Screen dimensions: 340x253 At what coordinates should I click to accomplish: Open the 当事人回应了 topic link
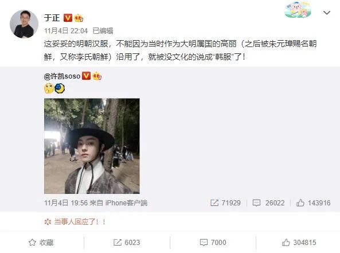click(x=79, y=222)
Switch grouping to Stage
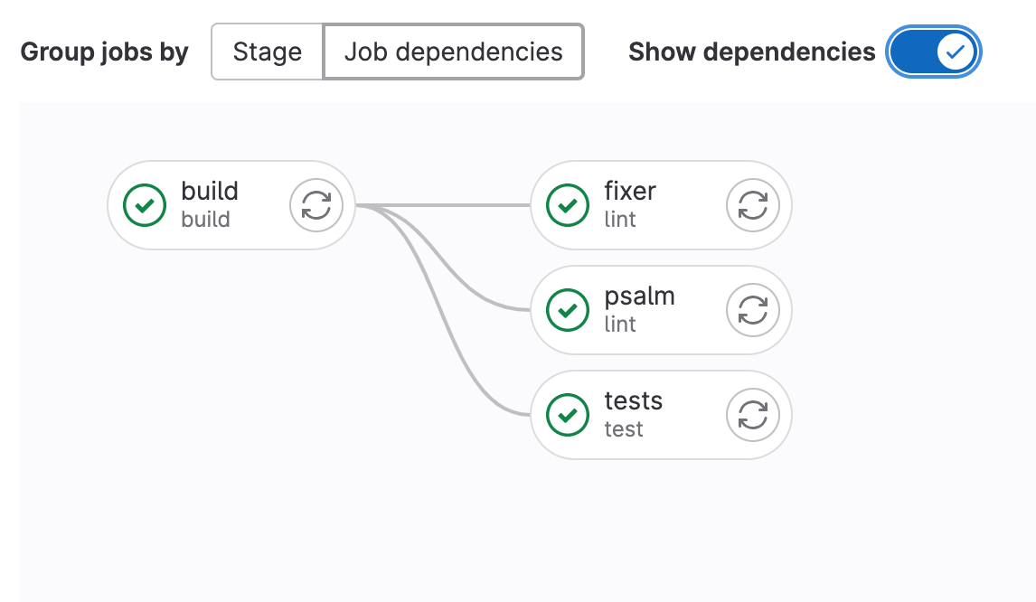The width and height of the screenshot is (1036, 602). point(268,52)
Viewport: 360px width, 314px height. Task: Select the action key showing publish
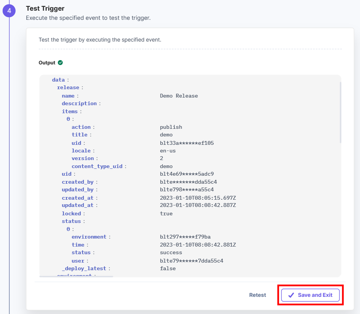pyautogui.click(x=81, y=127)
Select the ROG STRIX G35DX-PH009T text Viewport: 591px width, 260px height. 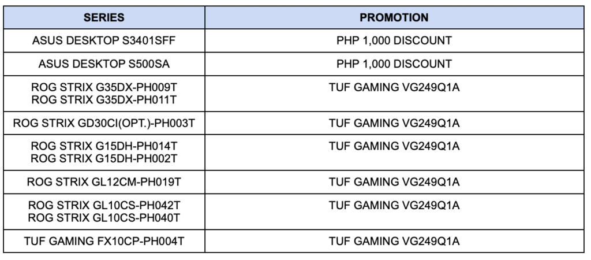(x=104, y=88)
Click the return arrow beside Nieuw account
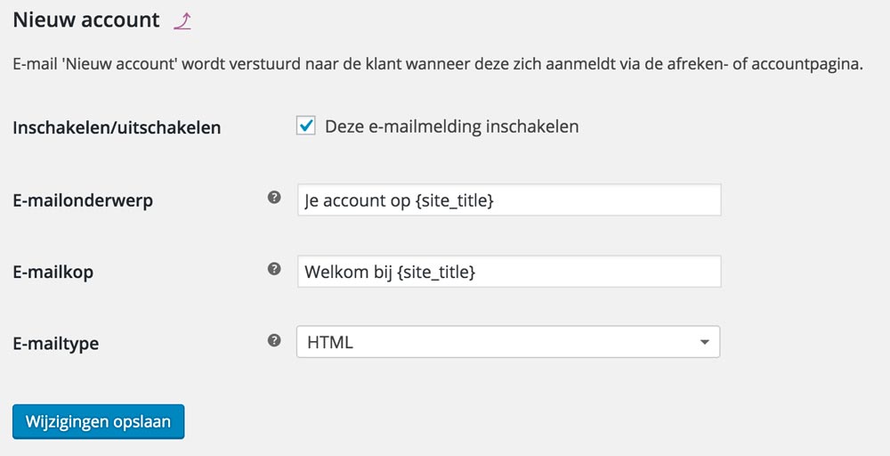Viewport: 890px width, 456px height. pos(182,21)
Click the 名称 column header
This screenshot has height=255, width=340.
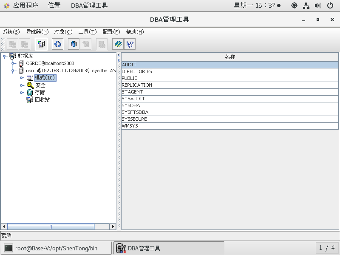[230, 57]
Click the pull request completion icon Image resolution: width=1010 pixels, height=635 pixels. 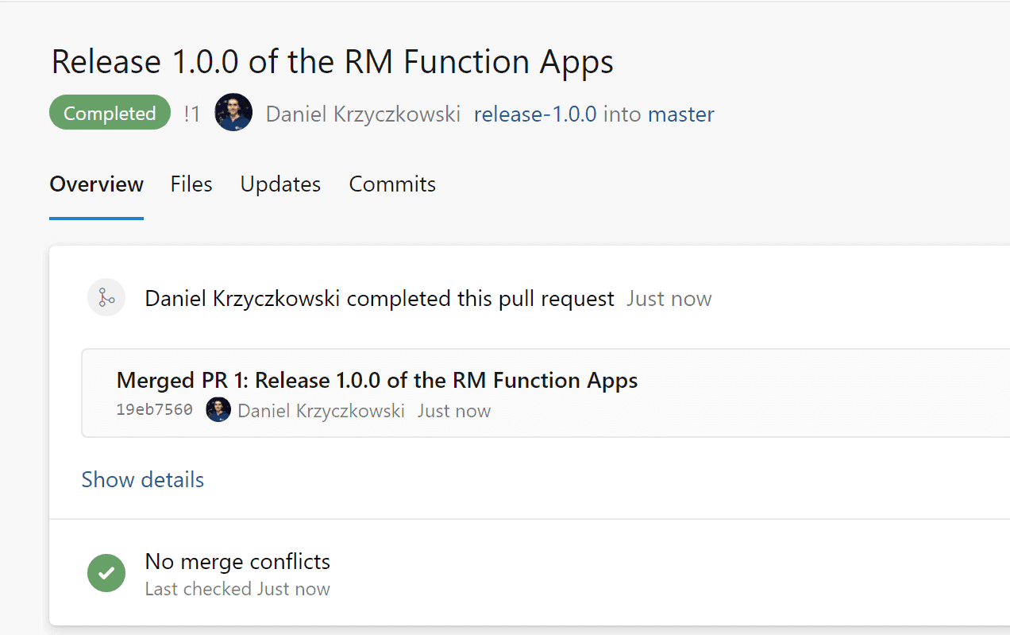pos(106,296)
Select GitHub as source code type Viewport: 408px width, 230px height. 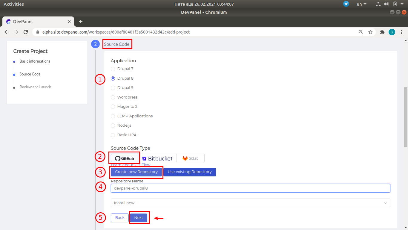pos(125,158)
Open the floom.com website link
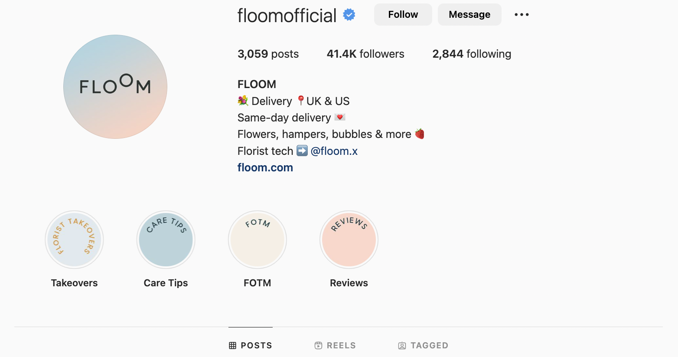This screenshot has width=678, height=357. (x=265, y=167)
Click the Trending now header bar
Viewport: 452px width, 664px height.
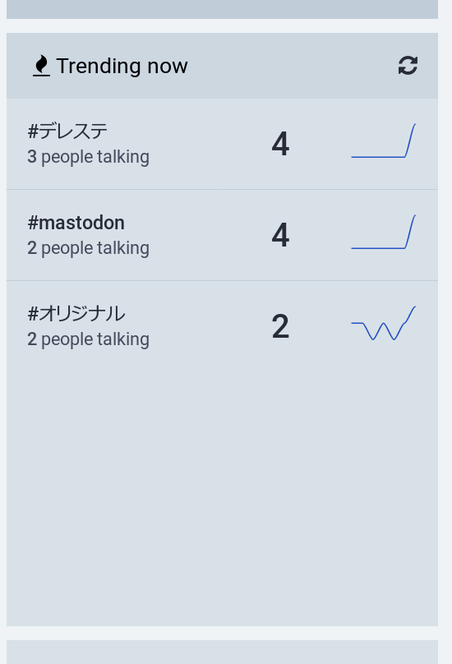[x=222, y=66]
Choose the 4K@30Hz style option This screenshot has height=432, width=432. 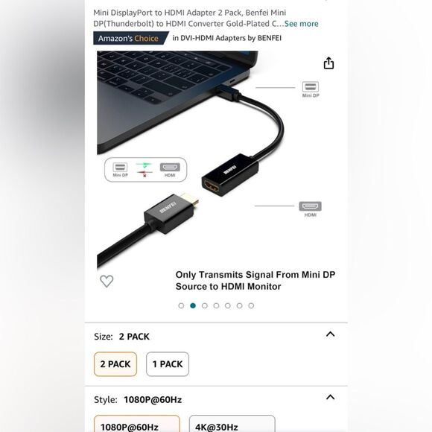[232, 424]
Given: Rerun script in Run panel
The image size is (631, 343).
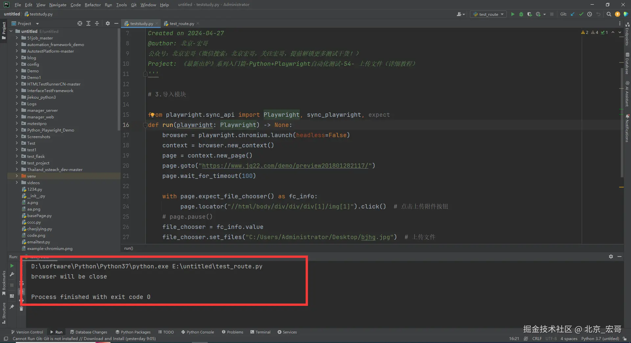Looking at the screenshot, I should click(x=12, y=266).
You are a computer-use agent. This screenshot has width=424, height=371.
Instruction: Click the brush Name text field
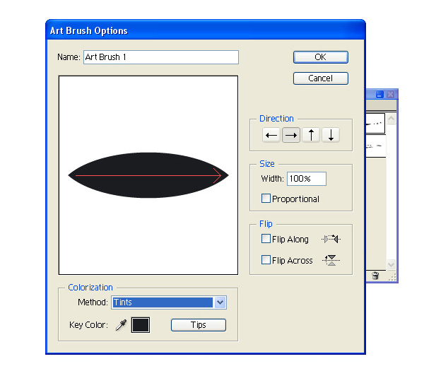pyautogui.click(x=160, y=58)
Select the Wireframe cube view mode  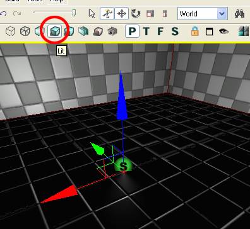[25, 31]
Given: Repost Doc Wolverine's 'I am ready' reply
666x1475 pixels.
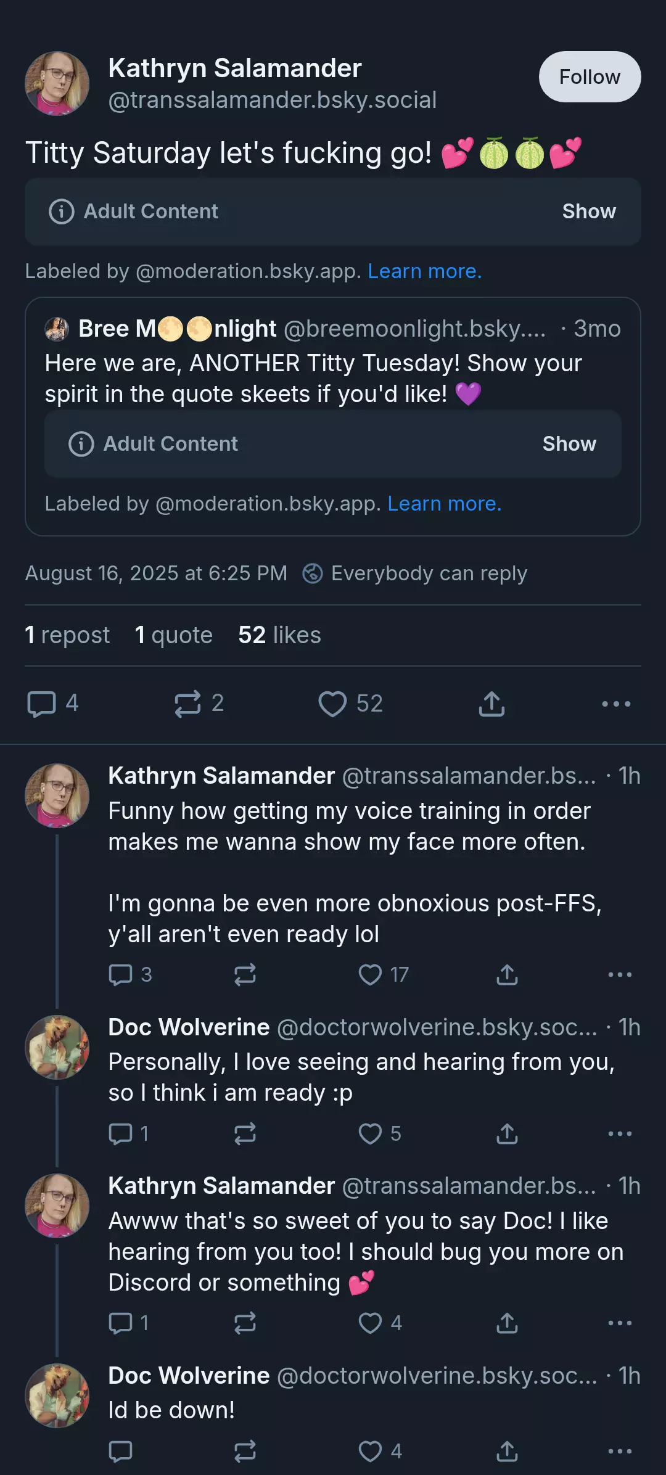Looking at the screenshot, I should pos(245,1133).
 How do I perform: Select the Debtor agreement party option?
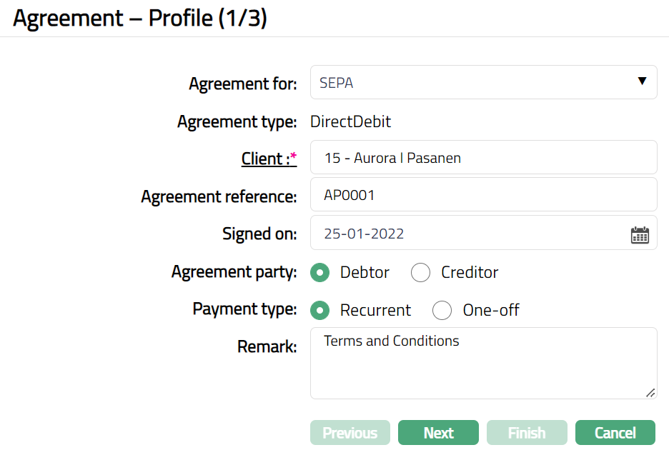pyautogui.click(x=321, y=272)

• Exercise directions: Only a number is expected here: the count of lines in the listing that hold the string "header".

• Final answer: 2